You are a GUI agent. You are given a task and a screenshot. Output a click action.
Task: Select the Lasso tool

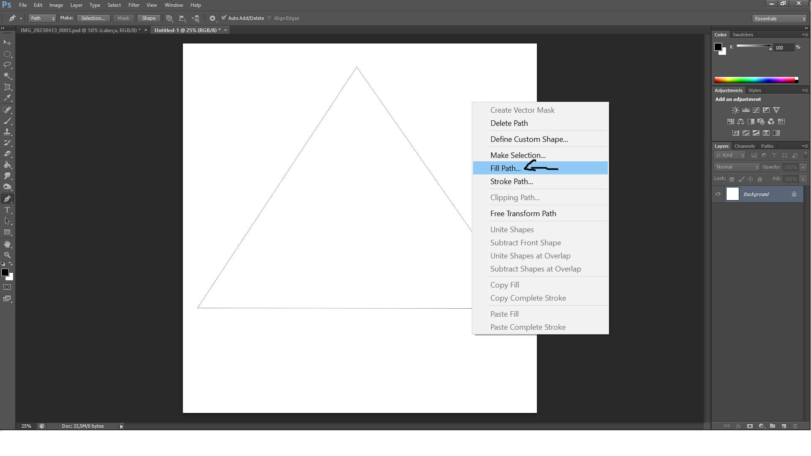[x=7, y=65]
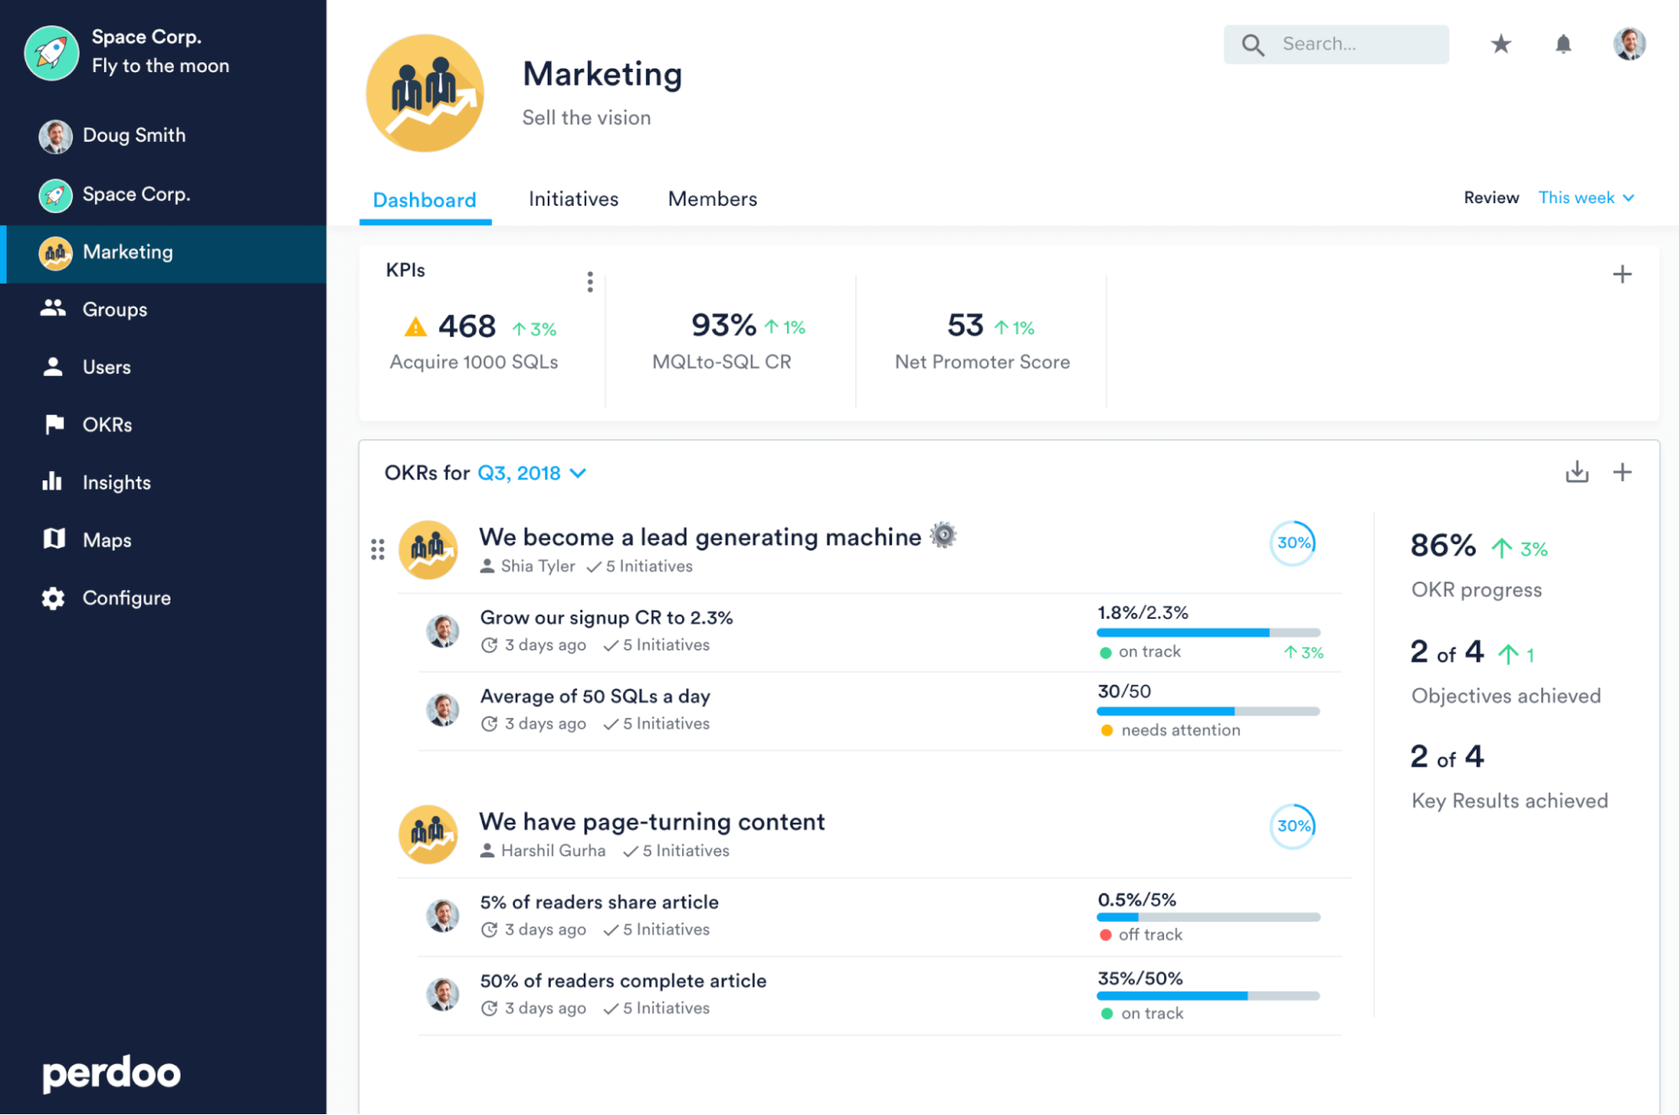The width and height of the screenshot is (1679, 1115).
Task: Open the OKRs section
Action: 106,424
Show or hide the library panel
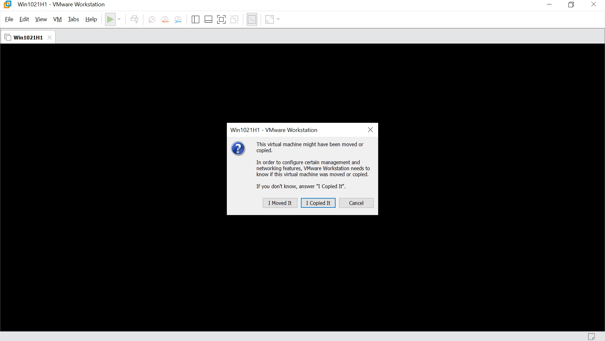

********************

Problem description.
Retype the data exactly; images stay out.

Result.
You are a GUI agent. You are given a task and a screenshot. Output a click action.
Task: Select the Lasso tool

[x=7, y=65]
The width and height of the screenshot is (1679, 1115).
Task: Open the OKRs section
Action: 106,424
Show or hide the library panel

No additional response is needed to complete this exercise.